**INPUT DATA**
* * * * *

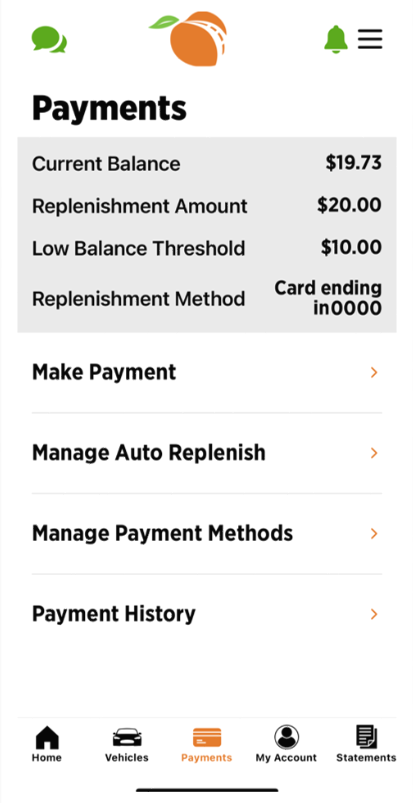Open the hamburger menu

[370, 39]
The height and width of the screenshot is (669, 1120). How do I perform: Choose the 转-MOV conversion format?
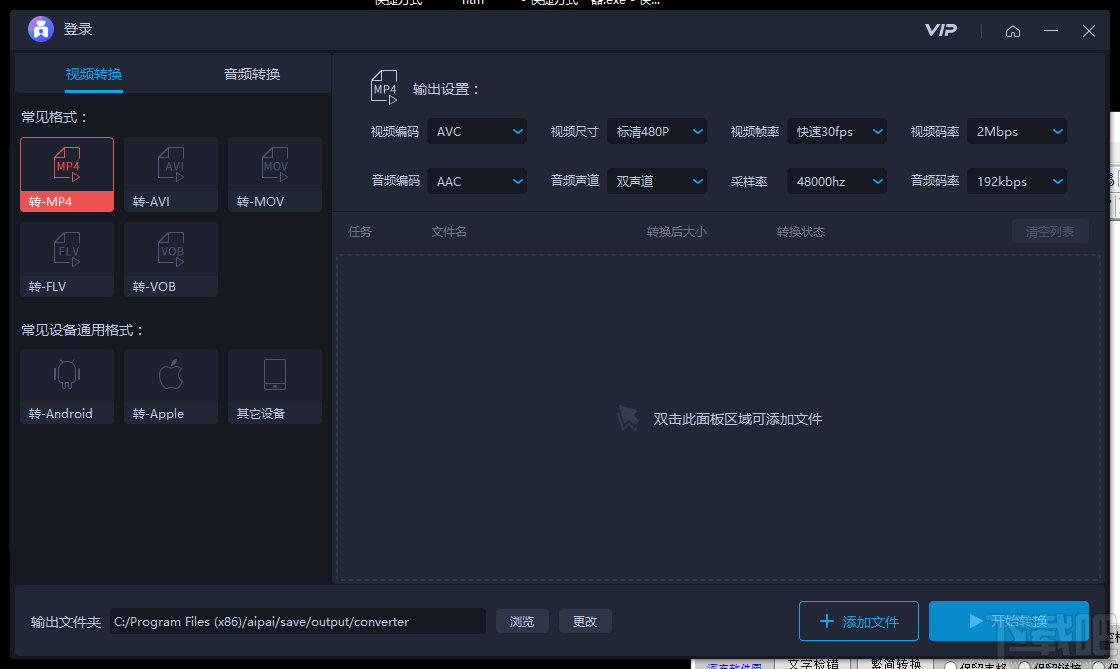coord(274,174)
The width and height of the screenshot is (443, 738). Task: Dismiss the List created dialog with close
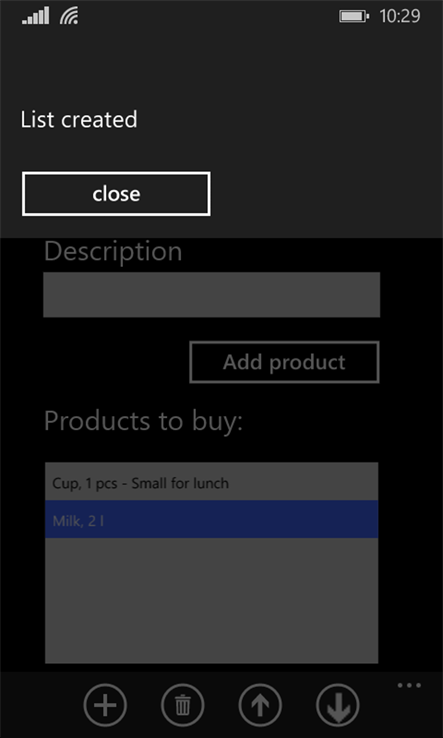116,194
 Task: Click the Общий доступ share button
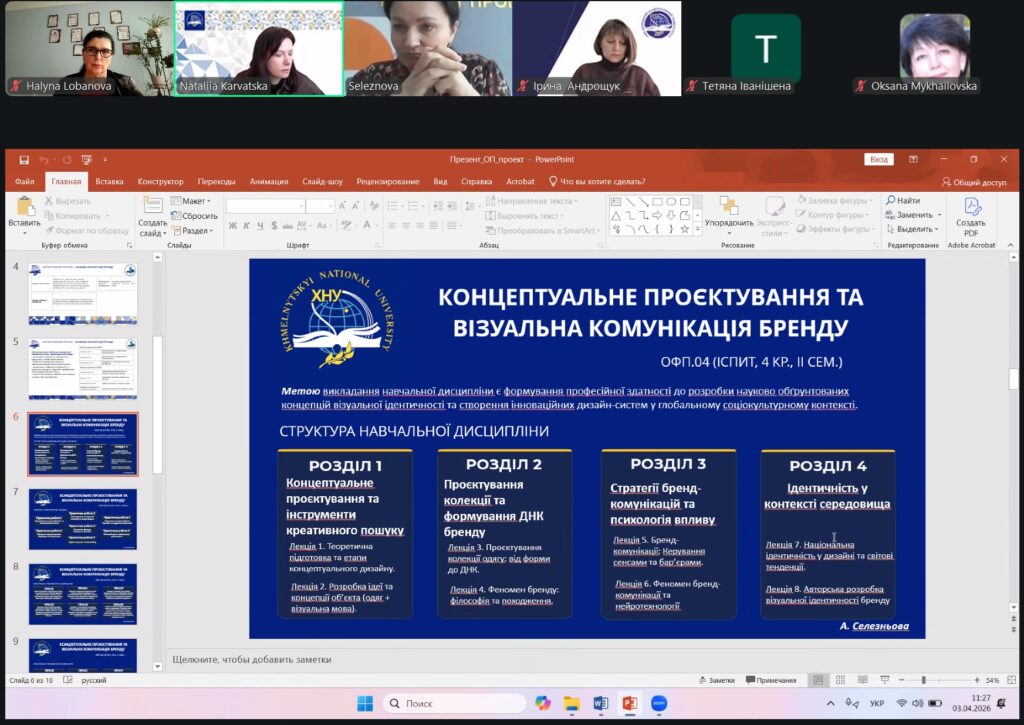(974, 182)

* * * * *

**WHAT TO DO**
Starting at the line that holds "The width and" and ending at the last line of the material above, repeat each line exactly, both ends included, and leave the pictures out.

**OUTPUT FOR THIS TASK**
The width and height of the screenshot is (443, 738). Task: Dismiss the List created dialog with close
116,194
 Task: Click the Общий доступ share button
(974, 182)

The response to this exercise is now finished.